Every woman who has had experience with sexual violence of any kind has not just pain, and not just hurt, but has knowledge. Knowledge of male supremacy. Knowledge of what it is. Knowledge of what it feels like. And can begin to think strategically about how to stop it. We are living under a reign of terror. Now what I want to say is that I want us to stop accepting that that’s normal. And the only way that we can stop accepting that that’s normal is if we refuse to have amnesia everyday of our lives. –Andrea Dworkin From “Terror, Torture, and Resistance”, keynote speech at Canadian Mental Health Association, Fall 1991
The thing about Andrea is that she took women seriously
Elliott Femynye batTzedek
The thing about Andrea is that she took women seriously, and she took what happened to women seriously. To take what happens to women seriously means believing women, but also so much more. To truly take women seriously is to understand not just that things – often horrible, violent, soul-rending things – happen to us but that we make meaning from these events, that no matter how broken violent acts against us may leave us, we learn from them truth about the world and a way to analyze gender, race, class, disability, and all other power structures.
Because Andrea took women seriously, I found in her words someone who believed that what happened to me did actually happen, in all of its particularity, and I found someone who insisted – with tremendous power – that the particular sadistic and predacious acts that had been done to me left me with more than just a vast wilderness of pain and despair. What I and so many others had lost was nearly everything down to bedrock, but what we had gained was knowledge, knowledge that obligated us to act to help ourselves and other women.
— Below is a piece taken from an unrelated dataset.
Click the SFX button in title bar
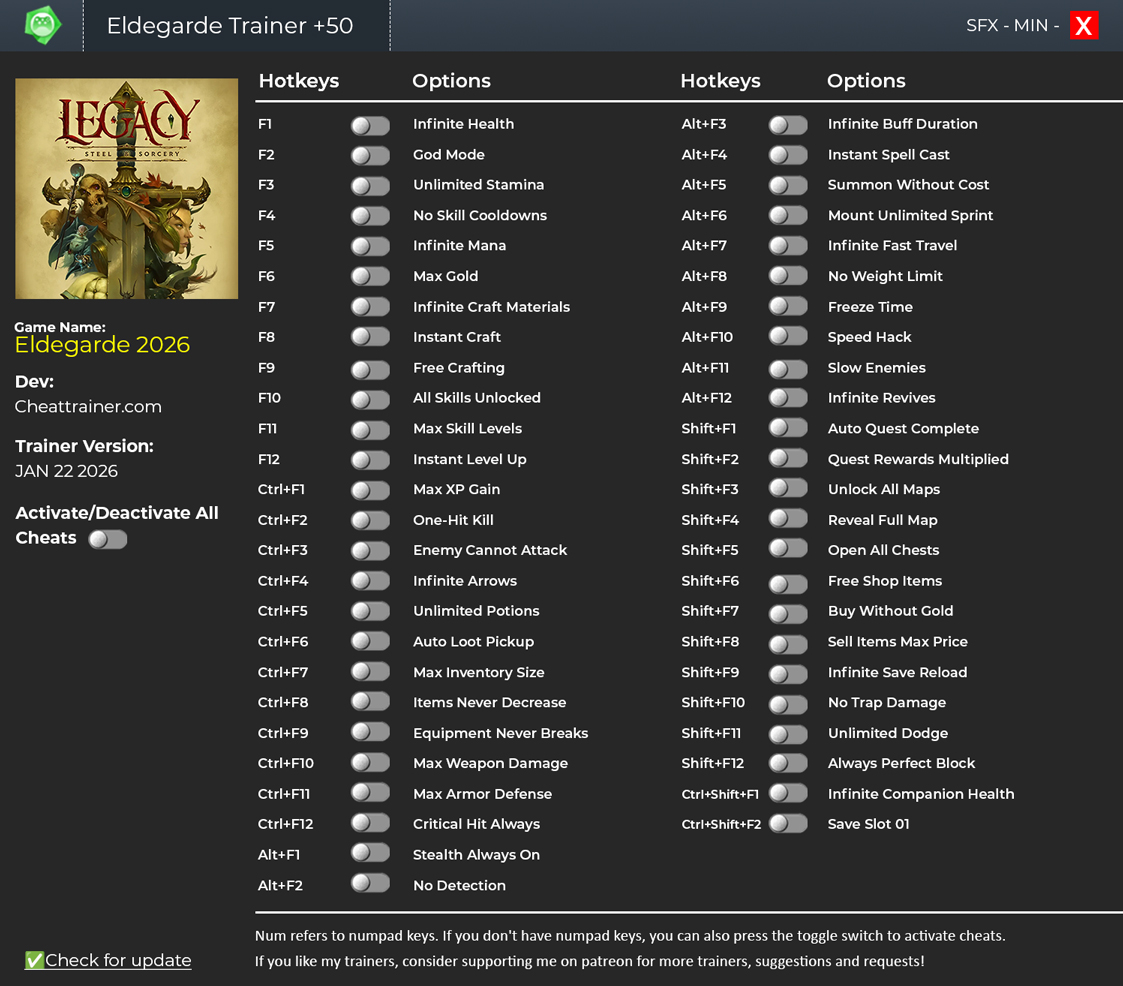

Andrea, at least in her public persona, believed women but was no one’s therapist or consoler. Her mission was not to make us feel better, but to make us feel the urgency of working together to use what we’ve learned to organize and stop, or at least interrupt, men’s violence against women. No wonder that so many women who knew what she said to be true nonetheless turned away from her, or attacked her. Women had come to expect to hear Feminists say, “I’m so sorry you were hurt, but we know a lot about this kind of hurt, and here’s a phone number of someone who will be able to help you.” What Andrea asked instead is that they consider how to make the violence stop completely by thinking hard about their lives and, in Audre Lorde’s words, making plans for “how they will use what they know in the service of what they say they believe.” (A challenge Audre constantly threw to her audiences about racism. Funny how women didn’t turn on Audre.)
Andrea’s public voice, taking women seriously and insisting that we act on what we know, was such essential truth that it became part of my essential understanding of the world, and I stopped thinking of these ideas as Andrea’s and thought of them only as the way the world is. I learned from many women the audacity to write about men’s abuse of women and children, and to write about it in a way that is honest and as disturbing as necessary and not remotely titillating; the insistence that this abuse was a topographic map of gender in the real world, and that we had to learn to read that map to find our way out of the wilderness – this was, and is, pure Andrea. Pure Andrea, in the way that purity can be so clear and self-evident and logical that the only counter-strategy is willful denial– to deny, denigrate, defile, defame, vilify, libel, taint, slur, slander, asperse, dishonor, decry, deface, distort, or pervert in any twisted way possible Andrea’s words, Andrea’s meaning, and Andrea herself.
Andrea’s words, Andrea’s meaning, Andrea herself. Andrea’s odd role in our wider culture, as both an obscene caricature of the ever-looming, all-powerful, castrating, porn-destroying, sexual-freedom loathing mother/wife/Lilith/succubus icon, and as a woman desaparecida, completely and utterly. Vacillating between the implications of these extremes, daring to hope that she did change everything – because she did, by inventing the concepts and vocabulary that allowed real conversation to begin about men’s right to do violence against women – and bitterly, exhaustedly fearing that she changed nothing – three doors down from the site of her memorial in New York City, a theater was showing “Deep Throat” – what am I, what are any of us, to do with Andrea’s words and Andrea’s meaning but not Andrea herself?
Because the thing about Andrea is that she took women seriously, and so gave women the tools to take our selves seriously, and the challenge to take ourselves seriously. And the burden of taking ourselves seriously. Most writers, most eulogists or other rhetoricians, would now close by asking, “Do we dare rise to this challenge and burden?” But Andrea, I think, demands that we ask ourselves, “Do we dare not?”